● EXERCISE DESCRIPTION: Copy the lines of the material below word for word, from the line with "This screenshot has width=1062, height=637." up to and including the line with "[x=200, y=122]".

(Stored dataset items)

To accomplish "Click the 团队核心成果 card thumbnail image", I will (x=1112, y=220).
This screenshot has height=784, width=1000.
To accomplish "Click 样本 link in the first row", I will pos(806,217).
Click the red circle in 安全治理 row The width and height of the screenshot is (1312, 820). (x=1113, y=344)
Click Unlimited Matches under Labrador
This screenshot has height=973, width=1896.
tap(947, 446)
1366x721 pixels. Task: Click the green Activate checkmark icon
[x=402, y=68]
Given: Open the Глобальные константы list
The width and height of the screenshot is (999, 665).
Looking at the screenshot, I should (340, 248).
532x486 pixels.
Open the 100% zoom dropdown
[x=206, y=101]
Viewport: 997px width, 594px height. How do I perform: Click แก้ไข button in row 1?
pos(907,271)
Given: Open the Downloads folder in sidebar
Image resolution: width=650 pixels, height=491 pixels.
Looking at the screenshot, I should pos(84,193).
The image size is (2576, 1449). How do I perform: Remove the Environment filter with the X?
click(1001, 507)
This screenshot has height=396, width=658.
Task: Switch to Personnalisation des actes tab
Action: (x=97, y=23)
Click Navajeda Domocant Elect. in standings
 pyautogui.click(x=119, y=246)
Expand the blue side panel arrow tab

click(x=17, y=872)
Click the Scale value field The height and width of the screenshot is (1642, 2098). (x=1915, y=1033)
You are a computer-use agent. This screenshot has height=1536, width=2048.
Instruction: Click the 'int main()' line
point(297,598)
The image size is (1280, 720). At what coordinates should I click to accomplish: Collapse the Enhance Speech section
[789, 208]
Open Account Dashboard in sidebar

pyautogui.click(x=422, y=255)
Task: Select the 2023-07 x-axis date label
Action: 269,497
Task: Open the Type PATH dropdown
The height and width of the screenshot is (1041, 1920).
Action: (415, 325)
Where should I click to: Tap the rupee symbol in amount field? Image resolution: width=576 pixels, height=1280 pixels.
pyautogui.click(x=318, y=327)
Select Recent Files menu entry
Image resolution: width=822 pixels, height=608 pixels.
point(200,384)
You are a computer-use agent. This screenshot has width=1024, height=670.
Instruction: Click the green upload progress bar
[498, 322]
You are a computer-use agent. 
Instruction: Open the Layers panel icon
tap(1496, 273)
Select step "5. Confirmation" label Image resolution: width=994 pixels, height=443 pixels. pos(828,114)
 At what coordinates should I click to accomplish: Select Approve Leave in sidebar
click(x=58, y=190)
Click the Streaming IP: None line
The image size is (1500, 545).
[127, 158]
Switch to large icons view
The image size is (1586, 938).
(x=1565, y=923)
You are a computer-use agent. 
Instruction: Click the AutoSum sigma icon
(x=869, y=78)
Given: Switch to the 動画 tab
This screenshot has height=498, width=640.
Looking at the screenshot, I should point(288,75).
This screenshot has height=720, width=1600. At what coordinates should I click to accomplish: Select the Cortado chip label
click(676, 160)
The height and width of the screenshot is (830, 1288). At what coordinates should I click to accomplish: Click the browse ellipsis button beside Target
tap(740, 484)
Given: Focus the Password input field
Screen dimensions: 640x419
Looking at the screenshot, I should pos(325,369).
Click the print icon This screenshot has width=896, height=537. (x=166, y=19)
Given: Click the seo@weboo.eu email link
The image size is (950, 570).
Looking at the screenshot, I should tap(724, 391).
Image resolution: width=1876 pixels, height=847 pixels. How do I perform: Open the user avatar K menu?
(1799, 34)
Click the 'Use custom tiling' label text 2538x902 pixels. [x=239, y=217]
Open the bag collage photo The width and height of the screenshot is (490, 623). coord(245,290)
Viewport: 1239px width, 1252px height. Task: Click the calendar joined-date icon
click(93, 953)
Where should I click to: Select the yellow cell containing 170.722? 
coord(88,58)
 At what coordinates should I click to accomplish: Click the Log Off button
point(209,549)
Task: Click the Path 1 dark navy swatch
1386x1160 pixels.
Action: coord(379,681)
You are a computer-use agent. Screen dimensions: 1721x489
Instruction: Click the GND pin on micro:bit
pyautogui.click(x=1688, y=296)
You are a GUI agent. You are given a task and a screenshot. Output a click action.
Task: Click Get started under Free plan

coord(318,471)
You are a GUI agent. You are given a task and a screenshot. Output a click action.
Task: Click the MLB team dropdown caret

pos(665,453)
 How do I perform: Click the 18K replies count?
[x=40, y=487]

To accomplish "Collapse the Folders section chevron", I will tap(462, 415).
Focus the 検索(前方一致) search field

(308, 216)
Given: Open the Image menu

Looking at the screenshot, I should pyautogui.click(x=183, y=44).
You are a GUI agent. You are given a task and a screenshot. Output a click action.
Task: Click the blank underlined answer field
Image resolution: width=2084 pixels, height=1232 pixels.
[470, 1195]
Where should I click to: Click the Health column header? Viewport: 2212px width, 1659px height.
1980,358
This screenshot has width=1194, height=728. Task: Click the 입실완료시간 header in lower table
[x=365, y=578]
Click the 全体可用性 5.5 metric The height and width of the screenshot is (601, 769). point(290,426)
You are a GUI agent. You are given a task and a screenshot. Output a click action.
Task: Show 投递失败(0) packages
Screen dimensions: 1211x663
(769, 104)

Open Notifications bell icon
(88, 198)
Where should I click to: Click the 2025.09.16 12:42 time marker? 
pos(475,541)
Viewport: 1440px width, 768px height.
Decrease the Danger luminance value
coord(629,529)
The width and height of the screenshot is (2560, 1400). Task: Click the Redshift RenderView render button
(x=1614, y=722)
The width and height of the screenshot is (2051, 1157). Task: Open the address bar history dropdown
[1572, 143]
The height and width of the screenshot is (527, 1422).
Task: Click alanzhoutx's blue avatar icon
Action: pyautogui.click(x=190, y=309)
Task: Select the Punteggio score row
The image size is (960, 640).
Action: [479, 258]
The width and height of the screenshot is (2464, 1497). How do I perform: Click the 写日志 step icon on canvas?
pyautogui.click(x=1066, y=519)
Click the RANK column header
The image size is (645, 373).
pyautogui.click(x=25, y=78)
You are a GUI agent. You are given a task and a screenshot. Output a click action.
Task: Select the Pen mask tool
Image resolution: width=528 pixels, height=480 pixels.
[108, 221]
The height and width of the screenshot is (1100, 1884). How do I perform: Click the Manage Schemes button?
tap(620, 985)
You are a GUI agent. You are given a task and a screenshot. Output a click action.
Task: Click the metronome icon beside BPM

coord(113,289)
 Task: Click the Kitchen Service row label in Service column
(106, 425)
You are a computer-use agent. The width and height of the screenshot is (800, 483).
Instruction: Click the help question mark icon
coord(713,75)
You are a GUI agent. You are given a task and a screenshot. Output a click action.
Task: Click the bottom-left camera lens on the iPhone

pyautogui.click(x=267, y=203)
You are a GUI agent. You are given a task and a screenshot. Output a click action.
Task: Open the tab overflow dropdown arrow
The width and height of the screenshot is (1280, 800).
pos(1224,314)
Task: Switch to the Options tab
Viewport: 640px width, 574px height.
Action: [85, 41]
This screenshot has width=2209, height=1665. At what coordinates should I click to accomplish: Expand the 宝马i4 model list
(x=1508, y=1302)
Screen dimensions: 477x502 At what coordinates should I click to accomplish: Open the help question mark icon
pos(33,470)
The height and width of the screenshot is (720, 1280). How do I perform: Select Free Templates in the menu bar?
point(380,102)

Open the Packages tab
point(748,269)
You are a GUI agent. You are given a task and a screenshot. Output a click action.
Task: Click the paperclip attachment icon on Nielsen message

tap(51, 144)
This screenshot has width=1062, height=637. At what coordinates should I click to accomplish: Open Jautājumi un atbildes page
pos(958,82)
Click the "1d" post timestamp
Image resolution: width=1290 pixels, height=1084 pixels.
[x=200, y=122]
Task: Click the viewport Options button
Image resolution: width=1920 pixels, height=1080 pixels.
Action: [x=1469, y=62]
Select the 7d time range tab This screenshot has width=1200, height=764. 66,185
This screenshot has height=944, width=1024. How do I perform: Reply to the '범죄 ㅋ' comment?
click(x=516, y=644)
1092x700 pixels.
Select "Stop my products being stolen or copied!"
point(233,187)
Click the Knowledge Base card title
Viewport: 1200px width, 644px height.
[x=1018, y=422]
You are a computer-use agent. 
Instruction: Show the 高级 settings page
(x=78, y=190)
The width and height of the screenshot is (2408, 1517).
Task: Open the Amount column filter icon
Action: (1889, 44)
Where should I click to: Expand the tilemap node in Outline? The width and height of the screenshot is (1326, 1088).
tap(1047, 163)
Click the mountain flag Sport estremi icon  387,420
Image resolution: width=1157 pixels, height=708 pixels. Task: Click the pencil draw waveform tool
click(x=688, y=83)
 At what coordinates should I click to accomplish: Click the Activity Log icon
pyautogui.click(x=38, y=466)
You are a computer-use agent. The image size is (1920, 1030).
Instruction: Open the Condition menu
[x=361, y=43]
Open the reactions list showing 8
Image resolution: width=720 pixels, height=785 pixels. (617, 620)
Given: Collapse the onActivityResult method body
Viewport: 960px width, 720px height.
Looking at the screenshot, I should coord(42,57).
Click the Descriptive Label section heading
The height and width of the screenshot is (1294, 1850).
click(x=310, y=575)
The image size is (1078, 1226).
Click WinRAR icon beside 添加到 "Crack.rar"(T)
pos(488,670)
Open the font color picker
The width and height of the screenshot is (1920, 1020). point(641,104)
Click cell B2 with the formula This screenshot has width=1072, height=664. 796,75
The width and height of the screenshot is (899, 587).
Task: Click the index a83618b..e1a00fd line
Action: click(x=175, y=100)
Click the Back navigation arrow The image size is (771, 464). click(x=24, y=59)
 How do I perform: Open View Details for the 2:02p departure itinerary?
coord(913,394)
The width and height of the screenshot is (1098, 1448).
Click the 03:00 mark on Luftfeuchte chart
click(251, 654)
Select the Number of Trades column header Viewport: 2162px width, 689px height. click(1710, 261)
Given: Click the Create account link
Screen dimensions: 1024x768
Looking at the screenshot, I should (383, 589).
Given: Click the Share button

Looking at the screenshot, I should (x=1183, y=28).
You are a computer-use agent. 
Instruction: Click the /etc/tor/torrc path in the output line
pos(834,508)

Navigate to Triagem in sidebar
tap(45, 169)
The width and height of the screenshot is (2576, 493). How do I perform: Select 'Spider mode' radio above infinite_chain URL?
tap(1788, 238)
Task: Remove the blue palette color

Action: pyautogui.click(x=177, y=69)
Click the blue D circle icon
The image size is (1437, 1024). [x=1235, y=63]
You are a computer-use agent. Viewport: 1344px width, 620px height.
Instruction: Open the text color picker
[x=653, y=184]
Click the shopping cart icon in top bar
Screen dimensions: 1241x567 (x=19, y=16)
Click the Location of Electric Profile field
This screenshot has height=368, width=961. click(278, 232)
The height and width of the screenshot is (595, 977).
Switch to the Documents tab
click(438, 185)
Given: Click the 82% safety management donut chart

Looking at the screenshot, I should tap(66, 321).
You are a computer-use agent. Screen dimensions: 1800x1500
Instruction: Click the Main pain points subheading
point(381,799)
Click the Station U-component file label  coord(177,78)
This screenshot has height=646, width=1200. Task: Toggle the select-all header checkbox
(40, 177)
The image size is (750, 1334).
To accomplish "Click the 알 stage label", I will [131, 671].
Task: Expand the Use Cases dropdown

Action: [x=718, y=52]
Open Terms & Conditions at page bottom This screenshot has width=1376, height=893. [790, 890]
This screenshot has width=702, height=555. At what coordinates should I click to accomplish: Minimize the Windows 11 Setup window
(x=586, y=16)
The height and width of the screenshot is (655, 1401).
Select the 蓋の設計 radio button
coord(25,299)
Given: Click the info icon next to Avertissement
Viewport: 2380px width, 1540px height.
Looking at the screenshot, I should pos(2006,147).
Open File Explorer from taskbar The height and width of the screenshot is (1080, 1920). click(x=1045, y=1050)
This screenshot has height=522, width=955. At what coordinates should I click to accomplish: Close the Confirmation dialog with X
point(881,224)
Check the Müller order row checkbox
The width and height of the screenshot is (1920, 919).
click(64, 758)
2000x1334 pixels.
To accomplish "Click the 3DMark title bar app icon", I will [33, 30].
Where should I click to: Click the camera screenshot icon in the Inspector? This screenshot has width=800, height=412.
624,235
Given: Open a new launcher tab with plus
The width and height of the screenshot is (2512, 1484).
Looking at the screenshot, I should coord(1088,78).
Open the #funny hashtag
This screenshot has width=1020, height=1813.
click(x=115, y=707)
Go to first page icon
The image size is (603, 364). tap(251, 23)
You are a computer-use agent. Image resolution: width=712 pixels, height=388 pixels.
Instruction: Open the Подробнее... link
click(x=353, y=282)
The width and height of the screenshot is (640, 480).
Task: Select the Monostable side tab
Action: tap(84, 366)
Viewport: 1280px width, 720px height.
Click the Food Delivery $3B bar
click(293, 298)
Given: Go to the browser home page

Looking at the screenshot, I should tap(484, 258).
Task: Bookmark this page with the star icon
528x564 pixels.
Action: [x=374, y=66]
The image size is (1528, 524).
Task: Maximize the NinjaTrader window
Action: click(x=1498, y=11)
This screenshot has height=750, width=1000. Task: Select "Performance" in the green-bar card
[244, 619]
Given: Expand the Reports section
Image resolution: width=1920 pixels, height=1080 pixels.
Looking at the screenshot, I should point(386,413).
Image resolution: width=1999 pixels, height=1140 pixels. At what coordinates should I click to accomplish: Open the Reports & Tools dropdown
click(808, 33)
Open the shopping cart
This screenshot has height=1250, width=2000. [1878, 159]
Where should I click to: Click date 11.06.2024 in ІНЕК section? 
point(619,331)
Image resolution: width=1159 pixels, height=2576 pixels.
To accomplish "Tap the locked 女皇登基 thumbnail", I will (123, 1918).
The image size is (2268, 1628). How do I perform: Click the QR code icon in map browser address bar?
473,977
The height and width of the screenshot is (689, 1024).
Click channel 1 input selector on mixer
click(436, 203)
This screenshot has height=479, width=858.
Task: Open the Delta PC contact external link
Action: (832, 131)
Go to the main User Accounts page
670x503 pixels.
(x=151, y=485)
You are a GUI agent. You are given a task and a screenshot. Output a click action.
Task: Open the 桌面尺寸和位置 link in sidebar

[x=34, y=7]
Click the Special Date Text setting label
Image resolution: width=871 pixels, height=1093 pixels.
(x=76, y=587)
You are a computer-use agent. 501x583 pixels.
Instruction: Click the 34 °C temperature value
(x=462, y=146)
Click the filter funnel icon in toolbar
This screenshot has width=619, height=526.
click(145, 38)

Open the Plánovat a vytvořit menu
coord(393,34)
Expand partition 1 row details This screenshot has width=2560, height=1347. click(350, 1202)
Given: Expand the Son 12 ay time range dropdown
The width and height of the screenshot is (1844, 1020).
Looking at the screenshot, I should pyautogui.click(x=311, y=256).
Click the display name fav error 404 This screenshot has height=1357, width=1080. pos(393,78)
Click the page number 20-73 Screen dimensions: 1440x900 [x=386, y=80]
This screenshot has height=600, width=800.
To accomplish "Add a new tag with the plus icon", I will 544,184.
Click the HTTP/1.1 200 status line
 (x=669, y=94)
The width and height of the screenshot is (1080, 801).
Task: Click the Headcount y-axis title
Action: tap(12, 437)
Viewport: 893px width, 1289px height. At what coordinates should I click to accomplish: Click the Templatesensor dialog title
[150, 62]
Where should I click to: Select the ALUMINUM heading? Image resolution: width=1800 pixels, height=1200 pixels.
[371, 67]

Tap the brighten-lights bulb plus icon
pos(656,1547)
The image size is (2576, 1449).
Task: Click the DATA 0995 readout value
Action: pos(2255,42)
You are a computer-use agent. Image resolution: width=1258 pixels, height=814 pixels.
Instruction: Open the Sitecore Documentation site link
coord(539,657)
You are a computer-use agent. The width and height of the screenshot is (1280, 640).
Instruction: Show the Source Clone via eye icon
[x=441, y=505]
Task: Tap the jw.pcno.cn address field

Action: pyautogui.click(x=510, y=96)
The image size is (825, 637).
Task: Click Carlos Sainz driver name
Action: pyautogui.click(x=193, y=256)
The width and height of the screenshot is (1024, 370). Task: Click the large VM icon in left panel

● FINAL RESULT:
This screenshot has width=1062, height=637. At what coordinates should I click to accomplish: Open Jautājumi un atbildes page
pos(958,82)
Click the "1d" post timestamp
Image resolution: width=1290 pixels, height=1084 pixels.
[x=200, y=122]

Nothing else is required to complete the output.